The purpose of the post-hybridization washes is to remove all unattached and loosely bound probe molecules. This prevents false positive signals and removes all components of the hybridization buffer, preventing background noise in the form of smearing and speckles. Once the slides have been washed, they should immediately be dried by centrifugation or nitrogen steam to prevent smearing while drying. The slides should then be stored in the dark in a desiccator and scanned as soon as possible. If once scanned, it is found that the slides have a high background or low stringency, it is worth rewashing the slide and re-scanning.
A scanned microarray image records the fluorescent intensities of both the signal and background DNA spots. The first step in data analysis is to identify these spots.
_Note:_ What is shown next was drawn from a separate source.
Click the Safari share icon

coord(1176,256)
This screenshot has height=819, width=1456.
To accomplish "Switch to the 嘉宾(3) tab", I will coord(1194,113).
Measurement the e intensities of both the spot and background fluorescence. This process is known as gridding. It can be done by many software. It gives an output the size of the spot, the distance between two spots and all other measurable quantities.
As with all experiments, micro arrays should contain a series of controls to ensure that the data obtained from the arrays is accurate.
Negative controls are spotted DNA sequences that should not hybridize with any labeled probe. The negative controls used should ideally come from organisms that are only distantly related to the organism being studied in the experiment. Under optimal analysis conditions, negative control spots should not give any signal at all.
Poly-adenylated DNA and CotI DNA
When using oligo(dT) to prime first-strand cDNA synthesis, it is possible that the oligo(dT) will prime within the poly-A tail of the mRNA. If this occurs there will be a string of dT bases within the probe. In order to prevent cross reactivity of the poly-dT sequences within the probe with potential poly-dA sequences in the targets, a poly-dA oligo of 80 bases can be included in the hybridization to block the poly-dT.
DNA can be labeled with CyDye fluors using polymerase chain reaction (PCR), or in the case of oligos, during the synthesis of the oligos (many oligo manufacturers offer this service). When the labeled DNA is spotted onto the array, the DNA will be fluorescent and serve as a useful positive control for verifying that the target DNA is binding effectively to the slide surface during the hybridization and washes.
In order to compare ratio data from one microarray slide to another microarray slide, the ratio data needs to be normalized to correct for experimental variation. The reason for this is that from one slide to another there will be differences between the relative Cy3 and Cy5 signals due to one or more of the following:
- the amounts of mRNA used in the Cy3 and Cy5 labeling reaction
- the efficiency of detection of the Cy3 and Cy5 by the detection system within the scanner
- relative incorporation differences of the Cy3 and Cy5 reverse transcriptases
Visualization and clustering
After microarray data is normalized to account for differences in Cy3 and Cy5 signals, it can subsequently be exported to any number of data visualization software for further analysis. These software products can be used to mine the data for significant changes in gene expression. The process of visualization can significantly enhance data analysis. It can provide helpful features, such as data integration, customized query devices, and pattern recognition. Clustering data points, or genes, that show similar responses on microarray analysis can be used to identify genes that have similar gene expression patterns and which possibly belong to the same pathway.